My good friend Lori is a great writer and has started taking virtual vacations. This is a great mindfulness exercise for anyone who needs a break from the rain or the snow or the office. Ever wanted to go to England but don’t have the time or money? Just sit back and let Lori be your tour guide.
For years I have introduced clients to Neil Gaiman’s five-minute and twenty-three second walk through fantasy land called, “Instructions”. A Buddhist may encourage you to listen to a rock grow. Some people go tanning. Many of us have a go-to song for when we are feeling low or pouty. I’ve recently reconnected with my 12-year-old self who likes doing “Dot To Dots”. Some of us go fishing or take a nap or watch that channel with video cameras at places on the planet where people are having way more fun than you are right now. The vehicle doesn’t really matter, it’s the journey and the destination which counts.

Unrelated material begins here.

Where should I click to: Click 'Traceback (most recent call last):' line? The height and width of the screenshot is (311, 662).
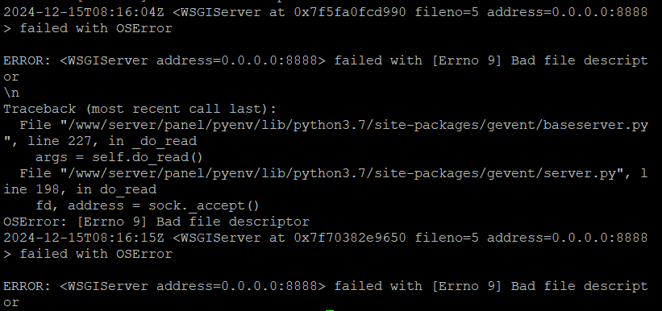[x=139, y=109]
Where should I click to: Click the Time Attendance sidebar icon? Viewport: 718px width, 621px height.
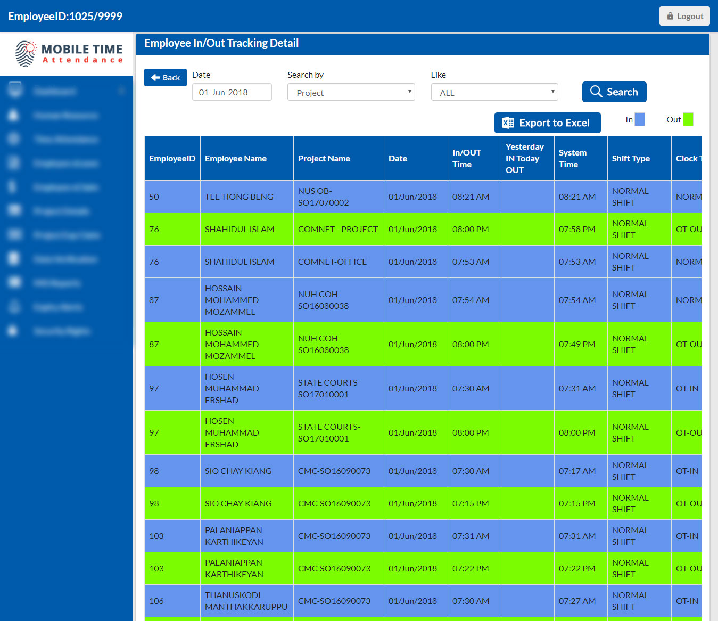click(14, 139)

Most of the tools I teach clients are cheesy. I am fond of reminding you in counseling that you are probably going to know some of the things I will re-teach you; counseling is not really rocket science. My job is to remind you of your better intentions, and help you learn ways of coping with life that you already know, but may not know how to use.
Sometimes on the way home I will open my Ginkgo App on my phone and tune into Gaiman’s Instructions. Eyes closed, body relaxed, a few minutes of fantasy in a world of reality. I listen to Malcolm Gladwell’s soothing voice on a regular basis as well. When I read Lori’s Sibton Park Wilderness Reserve, a private country estate where we can immerse ourselves in 4,500 acres of sprawling, quintessential English landscape, only two hours from Central London, my imagination paints a picture, if only for a moment, of something that isn’t stressful or asking for money or complaining about the dogs. A few years ago I had an opportunity to go to Hawaii and recorded the waves lapping on the shore. Every now and then I watch that video on my phone. Mindfulness.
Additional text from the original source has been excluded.